“They are after you!” added Tom, in a hoarse whisper.

The fellow most provokingly refused to hear him, and Tom thought his skull was amazingly thick, and his perceptions amazingly blunt.

“Now you come down from thar,” said he, as he picked up a couple of stones. “You act like a monkey, and I s’pose yer be one. Now make tracks down that chimley.”

But instead of doing this, Tom retreated into his shell, as a snail does when the moment of peril arrives. The soldier in the house was not deaf; and if he had been, he could hardly have helped hearing the stentorian tones of his victim. Instead of going out the back door, like a sensible man, he passed out at the front door, and in a moment more Tom heard his voice just beneath him.

“Halt!” shouted the soldier, as he brought his musket to his shoulder. “Your name is Joe Burnap.”
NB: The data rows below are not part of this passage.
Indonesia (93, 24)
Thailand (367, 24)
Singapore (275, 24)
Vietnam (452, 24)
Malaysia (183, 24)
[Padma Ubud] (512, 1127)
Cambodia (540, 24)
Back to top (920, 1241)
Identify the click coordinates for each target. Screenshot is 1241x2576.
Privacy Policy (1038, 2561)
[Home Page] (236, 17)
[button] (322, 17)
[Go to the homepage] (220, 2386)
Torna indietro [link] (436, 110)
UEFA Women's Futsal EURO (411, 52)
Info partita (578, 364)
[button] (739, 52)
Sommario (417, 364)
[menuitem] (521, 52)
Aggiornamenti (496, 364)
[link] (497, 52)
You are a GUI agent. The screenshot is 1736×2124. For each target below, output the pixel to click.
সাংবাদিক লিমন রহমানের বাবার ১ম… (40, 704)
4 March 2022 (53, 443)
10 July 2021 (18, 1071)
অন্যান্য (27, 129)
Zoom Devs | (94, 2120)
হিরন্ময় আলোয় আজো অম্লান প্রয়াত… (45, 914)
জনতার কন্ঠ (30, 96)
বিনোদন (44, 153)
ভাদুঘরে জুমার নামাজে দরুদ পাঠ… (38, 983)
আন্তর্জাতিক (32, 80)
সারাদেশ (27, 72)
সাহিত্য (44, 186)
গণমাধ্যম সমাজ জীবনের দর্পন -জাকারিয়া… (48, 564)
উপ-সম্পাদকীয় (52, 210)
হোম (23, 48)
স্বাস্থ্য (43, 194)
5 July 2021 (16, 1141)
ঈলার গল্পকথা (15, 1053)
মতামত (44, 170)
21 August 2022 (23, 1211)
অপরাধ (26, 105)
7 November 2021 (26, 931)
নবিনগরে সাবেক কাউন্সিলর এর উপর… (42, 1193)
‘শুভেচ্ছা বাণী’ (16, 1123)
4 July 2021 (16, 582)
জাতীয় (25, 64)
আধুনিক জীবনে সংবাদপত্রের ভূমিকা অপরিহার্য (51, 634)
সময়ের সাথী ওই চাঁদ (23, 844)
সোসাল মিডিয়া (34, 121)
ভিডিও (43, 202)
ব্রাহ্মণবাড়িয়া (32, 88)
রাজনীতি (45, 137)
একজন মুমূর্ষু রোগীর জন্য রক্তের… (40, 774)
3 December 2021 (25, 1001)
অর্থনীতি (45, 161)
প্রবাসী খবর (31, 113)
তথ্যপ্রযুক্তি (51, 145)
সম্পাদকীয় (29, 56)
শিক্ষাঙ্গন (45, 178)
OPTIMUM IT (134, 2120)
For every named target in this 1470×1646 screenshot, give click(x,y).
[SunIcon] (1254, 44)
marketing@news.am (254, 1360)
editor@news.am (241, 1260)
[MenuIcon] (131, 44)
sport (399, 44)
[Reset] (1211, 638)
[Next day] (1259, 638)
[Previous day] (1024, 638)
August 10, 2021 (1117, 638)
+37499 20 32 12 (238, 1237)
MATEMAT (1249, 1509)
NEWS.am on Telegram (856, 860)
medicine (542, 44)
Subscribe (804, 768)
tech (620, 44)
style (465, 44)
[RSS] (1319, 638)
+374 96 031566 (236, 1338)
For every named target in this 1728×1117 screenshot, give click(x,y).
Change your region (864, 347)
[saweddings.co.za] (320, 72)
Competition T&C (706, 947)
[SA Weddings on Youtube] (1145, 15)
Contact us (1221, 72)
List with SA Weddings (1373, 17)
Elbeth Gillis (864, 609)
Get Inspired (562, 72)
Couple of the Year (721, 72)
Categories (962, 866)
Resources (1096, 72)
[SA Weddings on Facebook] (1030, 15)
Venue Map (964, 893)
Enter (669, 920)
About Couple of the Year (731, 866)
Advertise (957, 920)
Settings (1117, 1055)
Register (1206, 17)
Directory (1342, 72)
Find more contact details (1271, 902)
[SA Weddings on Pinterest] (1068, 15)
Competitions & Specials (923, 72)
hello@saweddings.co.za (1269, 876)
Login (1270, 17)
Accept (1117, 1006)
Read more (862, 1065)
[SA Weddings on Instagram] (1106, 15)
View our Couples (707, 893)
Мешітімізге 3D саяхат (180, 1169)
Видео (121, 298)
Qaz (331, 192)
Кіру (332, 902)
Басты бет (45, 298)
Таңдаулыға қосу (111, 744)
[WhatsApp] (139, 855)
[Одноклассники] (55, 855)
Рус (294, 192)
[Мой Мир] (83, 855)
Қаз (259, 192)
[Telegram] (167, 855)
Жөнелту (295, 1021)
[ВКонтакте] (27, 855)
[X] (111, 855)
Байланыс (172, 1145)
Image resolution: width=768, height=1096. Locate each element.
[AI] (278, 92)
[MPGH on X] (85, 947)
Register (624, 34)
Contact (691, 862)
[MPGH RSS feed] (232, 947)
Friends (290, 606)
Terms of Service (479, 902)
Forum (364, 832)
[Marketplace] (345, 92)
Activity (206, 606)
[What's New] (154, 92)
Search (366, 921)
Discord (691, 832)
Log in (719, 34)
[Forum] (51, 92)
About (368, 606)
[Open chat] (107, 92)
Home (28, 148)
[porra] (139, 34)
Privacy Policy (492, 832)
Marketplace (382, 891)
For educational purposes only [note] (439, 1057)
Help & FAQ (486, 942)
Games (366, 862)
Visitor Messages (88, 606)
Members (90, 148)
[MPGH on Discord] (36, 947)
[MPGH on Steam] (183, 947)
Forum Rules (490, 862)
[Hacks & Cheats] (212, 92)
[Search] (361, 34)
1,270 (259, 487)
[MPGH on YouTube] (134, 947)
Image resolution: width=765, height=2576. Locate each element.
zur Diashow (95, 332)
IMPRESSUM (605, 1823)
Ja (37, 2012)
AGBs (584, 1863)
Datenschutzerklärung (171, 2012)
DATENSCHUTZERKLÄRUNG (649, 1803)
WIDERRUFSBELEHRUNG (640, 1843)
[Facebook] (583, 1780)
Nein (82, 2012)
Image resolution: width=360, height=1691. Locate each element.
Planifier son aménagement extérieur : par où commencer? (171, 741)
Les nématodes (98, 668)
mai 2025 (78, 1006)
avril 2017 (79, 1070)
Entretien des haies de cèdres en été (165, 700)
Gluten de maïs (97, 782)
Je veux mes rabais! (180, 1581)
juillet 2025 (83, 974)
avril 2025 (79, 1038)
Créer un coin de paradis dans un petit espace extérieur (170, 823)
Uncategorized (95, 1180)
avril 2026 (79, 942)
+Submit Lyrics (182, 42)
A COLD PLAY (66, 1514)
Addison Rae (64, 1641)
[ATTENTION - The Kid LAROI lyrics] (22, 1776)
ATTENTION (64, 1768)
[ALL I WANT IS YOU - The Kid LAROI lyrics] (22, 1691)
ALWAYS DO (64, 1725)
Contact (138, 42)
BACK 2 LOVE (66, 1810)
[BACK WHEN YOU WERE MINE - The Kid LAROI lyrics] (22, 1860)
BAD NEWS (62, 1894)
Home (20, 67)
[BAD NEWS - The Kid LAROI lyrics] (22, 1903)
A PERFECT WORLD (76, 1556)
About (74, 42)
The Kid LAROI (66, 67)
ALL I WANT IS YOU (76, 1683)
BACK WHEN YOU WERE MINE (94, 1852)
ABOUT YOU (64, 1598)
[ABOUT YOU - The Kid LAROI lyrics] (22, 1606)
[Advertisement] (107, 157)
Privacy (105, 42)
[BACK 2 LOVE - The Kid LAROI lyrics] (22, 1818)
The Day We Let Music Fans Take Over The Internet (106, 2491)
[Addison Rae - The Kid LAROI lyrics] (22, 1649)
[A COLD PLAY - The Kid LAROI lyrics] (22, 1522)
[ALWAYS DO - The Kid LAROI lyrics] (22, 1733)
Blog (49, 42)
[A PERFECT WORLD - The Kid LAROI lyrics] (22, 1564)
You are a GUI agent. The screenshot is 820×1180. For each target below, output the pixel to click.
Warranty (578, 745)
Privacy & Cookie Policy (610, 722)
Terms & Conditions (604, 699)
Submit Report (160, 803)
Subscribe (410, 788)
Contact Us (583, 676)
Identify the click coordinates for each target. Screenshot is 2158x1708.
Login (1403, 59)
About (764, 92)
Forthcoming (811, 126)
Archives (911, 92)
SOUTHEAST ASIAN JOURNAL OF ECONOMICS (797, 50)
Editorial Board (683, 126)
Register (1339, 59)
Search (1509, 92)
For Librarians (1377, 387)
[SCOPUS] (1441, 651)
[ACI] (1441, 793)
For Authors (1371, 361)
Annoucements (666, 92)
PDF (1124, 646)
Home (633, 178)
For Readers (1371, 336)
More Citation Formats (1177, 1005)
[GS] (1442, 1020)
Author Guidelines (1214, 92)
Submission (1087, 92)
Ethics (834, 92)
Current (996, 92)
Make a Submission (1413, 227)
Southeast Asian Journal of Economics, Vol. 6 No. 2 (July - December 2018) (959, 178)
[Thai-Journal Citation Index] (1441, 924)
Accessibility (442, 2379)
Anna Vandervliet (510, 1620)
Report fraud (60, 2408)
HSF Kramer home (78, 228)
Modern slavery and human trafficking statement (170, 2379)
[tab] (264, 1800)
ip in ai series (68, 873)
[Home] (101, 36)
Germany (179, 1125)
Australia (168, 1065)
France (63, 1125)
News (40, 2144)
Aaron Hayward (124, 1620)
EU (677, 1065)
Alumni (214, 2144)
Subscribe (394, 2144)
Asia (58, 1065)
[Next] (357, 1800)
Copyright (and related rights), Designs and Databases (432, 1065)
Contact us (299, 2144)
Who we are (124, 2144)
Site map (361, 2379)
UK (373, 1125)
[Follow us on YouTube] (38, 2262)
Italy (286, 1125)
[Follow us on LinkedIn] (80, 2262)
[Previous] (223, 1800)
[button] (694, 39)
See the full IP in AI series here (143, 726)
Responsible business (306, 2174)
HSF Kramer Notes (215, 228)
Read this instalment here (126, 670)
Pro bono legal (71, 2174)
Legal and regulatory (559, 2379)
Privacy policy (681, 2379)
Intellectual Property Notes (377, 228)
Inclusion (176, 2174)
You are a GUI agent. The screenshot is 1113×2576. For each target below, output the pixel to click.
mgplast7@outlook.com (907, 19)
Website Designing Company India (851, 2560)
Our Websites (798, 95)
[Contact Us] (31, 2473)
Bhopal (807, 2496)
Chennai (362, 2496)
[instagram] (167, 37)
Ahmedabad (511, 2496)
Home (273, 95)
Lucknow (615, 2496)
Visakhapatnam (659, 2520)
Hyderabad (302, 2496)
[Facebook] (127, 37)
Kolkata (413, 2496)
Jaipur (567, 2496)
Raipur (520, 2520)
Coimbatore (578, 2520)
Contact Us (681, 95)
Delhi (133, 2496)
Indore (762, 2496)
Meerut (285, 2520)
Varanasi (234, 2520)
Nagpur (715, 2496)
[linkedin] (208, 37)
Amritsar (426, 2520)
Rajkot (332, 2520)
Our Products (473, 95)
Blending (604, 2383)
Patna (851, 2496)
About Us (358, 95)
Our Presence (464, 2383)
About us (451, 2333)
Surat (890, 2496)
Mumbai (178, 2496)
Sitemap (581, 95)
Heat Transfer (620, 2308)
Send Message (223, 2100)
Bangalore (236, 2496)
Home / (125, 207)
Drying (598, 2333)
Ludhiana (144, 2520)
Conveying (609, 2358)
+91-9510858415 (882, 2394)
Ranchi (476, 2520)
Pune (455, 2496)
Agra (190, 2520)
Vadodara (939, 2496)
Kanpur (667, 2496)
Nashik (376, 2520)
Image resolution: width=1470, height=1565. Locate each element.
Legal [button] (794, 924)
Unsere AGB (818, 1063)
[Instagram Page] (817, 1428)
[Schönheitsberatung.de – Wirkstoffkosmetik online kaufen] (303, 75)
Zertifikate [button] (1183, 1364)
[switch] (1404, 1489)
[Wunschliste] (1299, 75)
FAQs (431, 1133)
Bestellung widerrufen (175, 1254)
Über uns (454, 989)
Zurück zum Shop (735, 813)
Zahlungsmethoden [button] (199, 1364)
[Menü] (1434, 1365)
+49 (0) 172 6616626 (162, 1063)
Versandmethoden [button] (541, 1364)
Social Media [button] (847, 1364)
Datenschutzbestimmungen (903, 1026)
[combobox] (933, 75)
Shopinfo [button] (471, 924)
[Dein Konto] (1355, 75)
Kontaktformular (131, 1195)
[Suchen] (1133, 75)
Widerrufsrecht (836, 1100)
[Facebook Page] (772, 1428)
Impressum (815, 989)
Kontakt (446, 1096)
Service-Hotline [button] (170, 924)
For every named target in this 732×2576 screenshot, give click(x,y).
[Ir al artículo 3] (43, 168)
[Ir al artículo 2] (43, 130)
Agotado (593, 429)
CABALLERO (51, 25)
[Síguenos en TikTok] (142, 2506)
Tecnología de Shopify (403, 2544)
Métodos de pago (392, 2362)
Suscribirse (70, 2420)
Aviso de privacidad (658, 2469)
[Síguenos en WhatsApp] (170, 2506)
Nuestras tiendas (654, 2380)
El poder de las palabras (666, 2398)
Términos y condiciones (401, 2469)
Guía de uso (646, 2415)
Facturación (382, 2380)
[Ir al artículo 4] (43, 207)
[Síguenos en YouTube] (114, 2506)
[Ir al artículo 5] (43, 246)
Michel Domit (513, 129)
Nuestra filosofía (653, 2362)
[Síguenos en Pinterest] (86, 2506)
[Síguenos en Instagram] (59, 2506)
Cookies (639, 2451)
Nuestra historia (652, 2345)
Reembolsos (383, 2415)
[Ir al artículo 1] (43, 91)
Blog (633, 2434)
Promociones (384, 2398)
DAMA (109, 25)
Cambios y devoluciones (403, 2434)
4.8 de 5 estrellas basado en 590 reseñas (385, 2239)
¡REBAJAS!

“That’s my name, but I don’t want nothin’ o’ you,” replied the embarrassed militiaman, as he dropped the stones with which he had intended to assault Tom’s citadel.

“I want something of you,” replied the soldier. “You must go with me. Advance, and give yourself up.”

“What fur?” asked poor Joe.

“We want you for the army. You are an enrolled militiaman. You must go with me.”

“Ill be dog derned if I do,” answered Joe Burnap, desperately.